Quoted text —

Sometimes I want to lie down, and not on the couch, when I happen to be in the living room. And don't feel like going to the bedroom.

Just kidding - this is Frinnefreid's "stuff". I could use other terms to describe this array of collected objects, but we'll just use stuff. F has stuff from 82, and I don't mean a high school yearbook, I mean Rollerblades.

One of the first things that F brought over was a large rotisserie oven, suitable for roasting several birds at once. He said that we didn't have to keep it if I didn't care for it. I asked if he was joking. I had already planned, like, a dozen things that I was going to roast and eat the moment I saw it. I noticed that he seemed less than enthusiastic. "What's wrong, dear", I asked. F went on to explain that it's just that he's not into "stuff", that he's a simple man and he doesn't need "things". The truth was that this was a gift from his parents, along with some very nice, solid-wood TV trays, and an array of glasses and dishware.

He explained with some regret that, although he was a simple man, needing and wanting few material goods, he had occasionally been forced to acquire these useless objects. Cups, plates, a kitchen appliance. Clearly his parents just don't understand.

"Why are you smiling?" F asks.

At that moment I had been imagining F's parents watching him suck water directly out of his sink faucet for want of a cup, in between taking bites from the pile of Mushu Chicken he is holding (no plate).

While wearing Rollerblades from 1982.

I can also hear him giving his parents the "I'm a simple man" speech that I have heard on many occasions.

Other things I now cohabit with:

7345 twisty ties

4 empty blue empty glass water bottles - no lids

Circa 1972 desk lamp with desk-specific, attached hardware. Unfortunately, no desk.

Medium-sized collection of Mardi Gras beads

Large bike tire pump - sadly, no bike

5x8x2 ft black, wire shelf-stand that definitely does not match the decor of my place

etc.


What's also notable is that almost everything still has the original box/packaging/shipping container that it came in. Which, in essence, makes twice as much STUFF.


He has also dragged back the television I gave him about a year ago. Complete with remote control, which he keeps ON a folder paper towel. At all times. No, I don't ask.


I gave him the TV when I lived a few hours away and would stay at his pace for a few days while he went to work during the day. I like the news. And, F had extended cable, courtesy of his landlord, which he only used for Internet.


When I brought the thing in, F gave me a disappointed look. It's one thing, apparently, to bring functional, useful things into his living space, like 10,000 rubber bands or a kite string, but a television set? It was clearly an insult. I explained to F that I would leave the TV in the corner behind the chair and only use it when he wasn't home.


F eventually warmed up to the idea. When his city was burning down and during the recent presidential primary, he has used it to watch the news. He takes it out, plugs it in, attaches the cable and watches his program. Then he unplugs it, unhooks the cable, returns the remote to its paper towel home and puts it back behind the chair. Where it belongs.


What was the point of all this? Oh yes. Now that my office and living room have reached maximum capacity, I can feel him encroaching on my bedroom. My pink, girly, feminine space. Where it's nice and pretty and totally lacks random old, boy-objects in green and grey and mustard-yellow. None of his stuff matches; he doesn't really have a decor. Which I understand, because I have a decor and that happened because I *planned* to get more stuff that looked like the stuff I already had.

Data excerpt —
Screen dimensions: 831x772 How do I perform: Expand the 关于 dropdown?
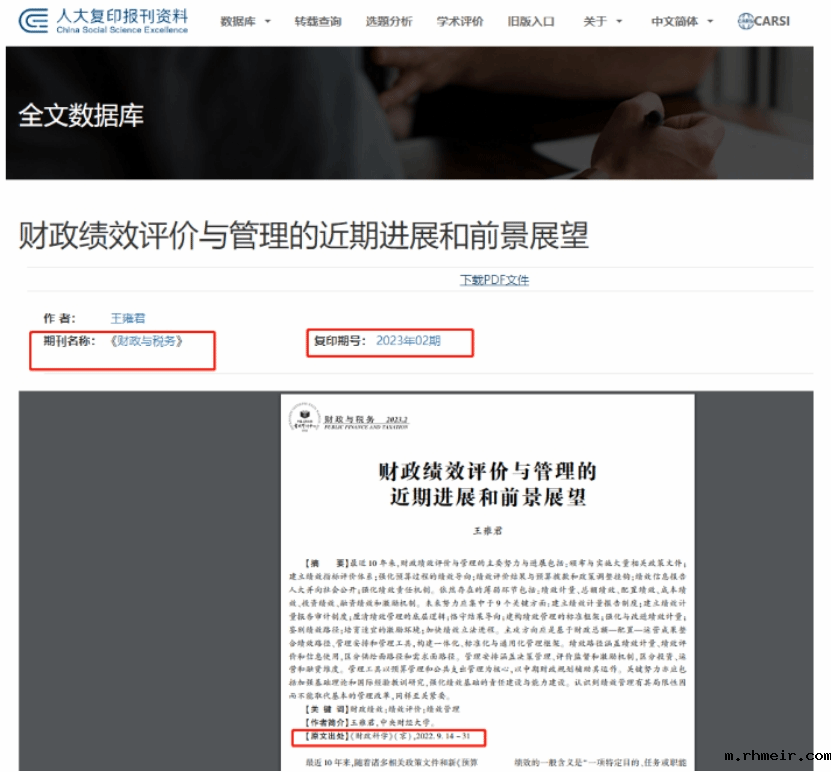pos(602,21)
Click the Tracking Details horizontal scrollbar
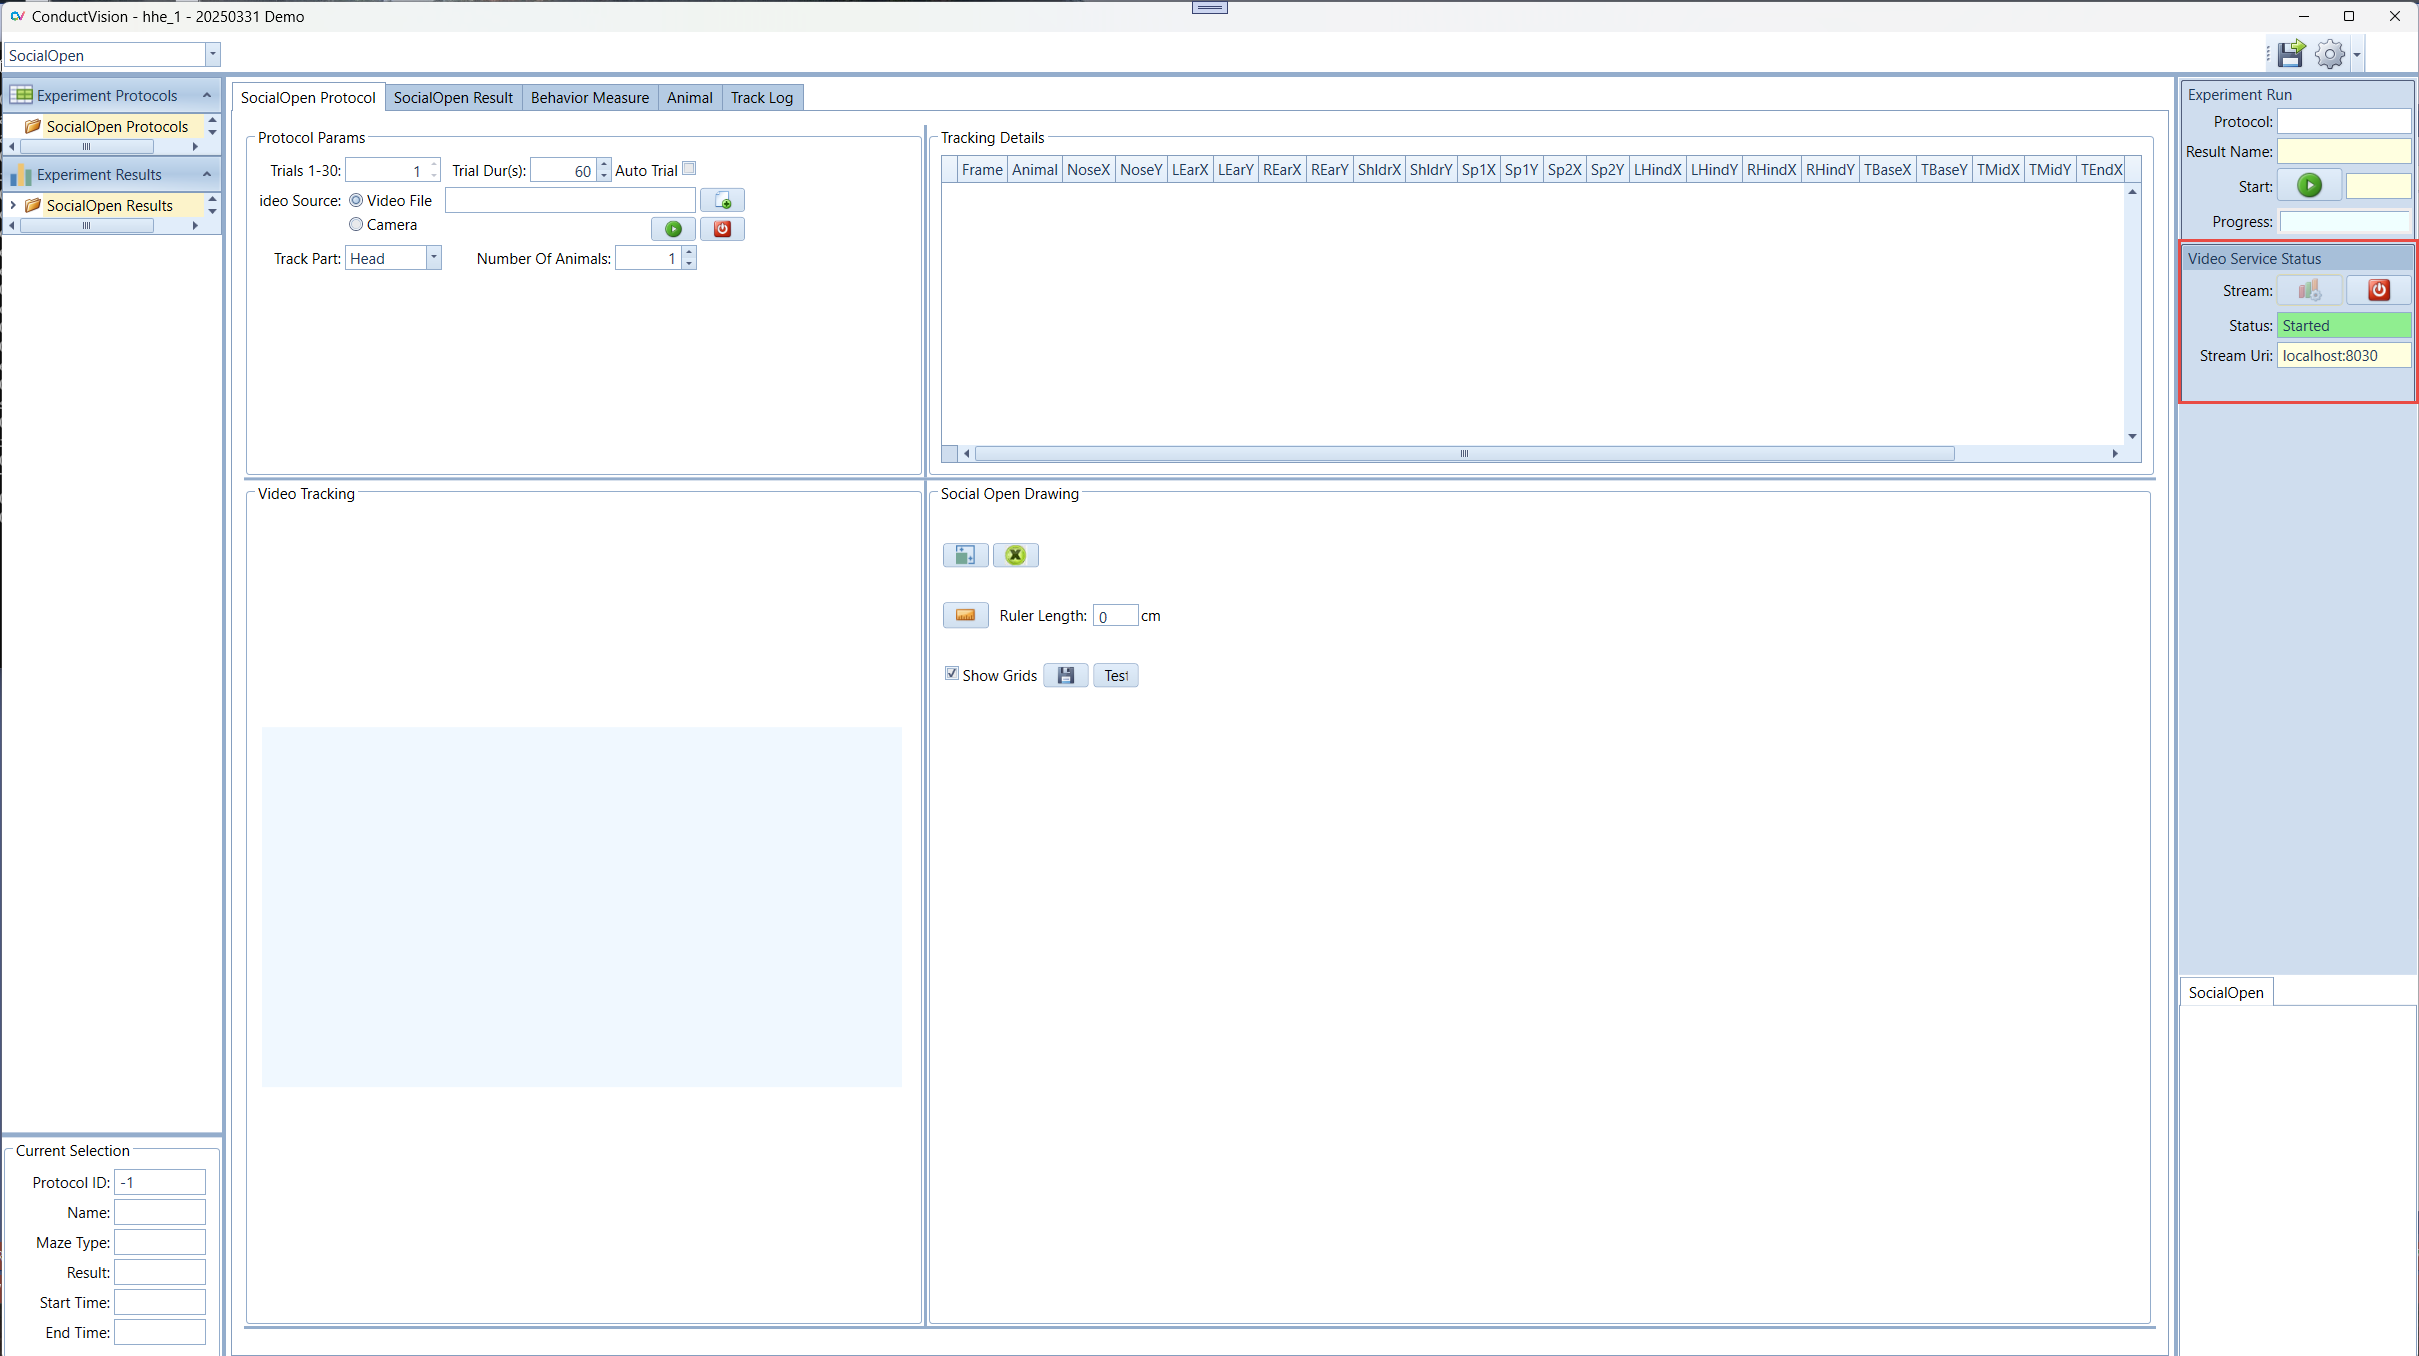Screen dimensions: 2419x1356 click(x=1463, y=454)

Problems and tasks —
(a) In the post about Frinnefreid's stuff, could you return the stretch from "I gave him the" through "he wasn't home." word for word?
(b) Could you carry the post about Frinnefreid's stuff further, beginning right after its final sentence?

Task-by-task results —
(a)
I gave him the TV when I lived a few hours away and would stay at his pace for a few days while he went to work during the day. I like the news. And, F had extended cable, courtesy of his landlord, which he only used for Internet.


When I brought the thing in, F gave me a disappointed look. It's one thing, apparently, to bring functional, useful things into his living space, like 10,000 rubber bands or a kite string, but a television set? It was clearly an insult. I explained to F that I would leave the TV in the corner behind the chair and only use it when he wasn't home.

(b)
Not F. See, if you're not planning on getting anything, you can't control the color/design of the things that show up. But, of course, this is why I love F. He's quirky, but he doesn't compromise his ideals. Even if it means having a house of random, assorted odds and ends spanning the last 3 decades.

Tuesday, March 4, 2008

Monday, March 3, 2008

The Dress

I got the dress but eBay won't let me post a picture of it! I also won the Juliet Cap from previous posts, as well as this little wedding night number, if you kn0w what I mean:

It is just beautiful in person. I'll have to take a pic of the dress when it arrives.


Just in case you were worried, I already bought a little something for the engagement party, this: Sorry - I need to find a pic - it's Sherri Segal. Ivory column dress with pin tuck on the bust. Very modern and simple. No train.

Imagine it is ivory, no train and a pleat in the center of the bust. No lace. This picture was used to demonstrate the silhouette of the dress, nor so much the style. Anyway, if you've never been a bride before, you can't know how difficult it is the choose a dress. I might not be done. Being that this is my ultimate and last wedding, and I always had regrets about my first wedding,there is a good chance that I mat even buy yest another wedding gown.

Now, if your really up to date, which, I don't blame you if your not, you know that I purchased some shoes for the bridesmaids and myself. Was thinking, however, that I might wear mine with this little number, that I'm wearing to the brunch:

I think this might be just lovely with the shoes. And that would give me an excuse to buy yet another pair of shoes.
In other news, F moved in this weekend - so we are now officially living in sin. His lease on his old place was up and his landlord wanted to charge a whole lot more rent, so we shacking up for two months. It's only Monday night, but I have to say, it's gone pretty well so far.
Well, that's it for now.

Next time, flowers.





Saturday, March 1, 2008

Moving on In

I'm still in the desert at my mom's house. I was going to head home tonight, but then both my sisters decided to show up. F will have to move alone. Besides, I don't think I can handle the "piles". That's right - F is a "piler". Before we go anywhere, F must make many, many piles. This is followed by a series of combining and dividing, combining and dividing until he finally makes the perfect assembly of piles and then we can go. This seems like a lovable foible, and that's truly the way I try to see it, but when we're trying to get somewhere and we're already late, this can sometimes seem like an annoying tic. I know it's not.
So, it's really best if I hang out here at my mom's while he moves his stuff into my place. Today was his last day of work; I can't imagine what we are going to do for the next 2 months. He wants to do some traveling. I'd like to go camping. We are also in the process of planning the big move.
I want to have a moving truck show up at my house at the beginning of May, load our packed boxes into the truck, and drive it to DC. This plan seems insufficient to F. Somehow, not quite elaborate enough. He has suggested a variety of schemes, including driving to DC twice, moving our stuff out there a month ahead of time (that'll be fun with the wedding and all) and now he wants to get a Pod. Why? Why would we put all of our stuff in a pod and let it sit in storage while we are living in California with plenty of perfectly good free space. He keeps insisting that we take his 15-year-old, salvaged Acura Integra, worth all of, oh, 600 dollars, to DC. I have assured him over and over that we will get along fine with one car, especially since public transportation is easy and cheap in DC and I work from home. But oh, it would be too easy.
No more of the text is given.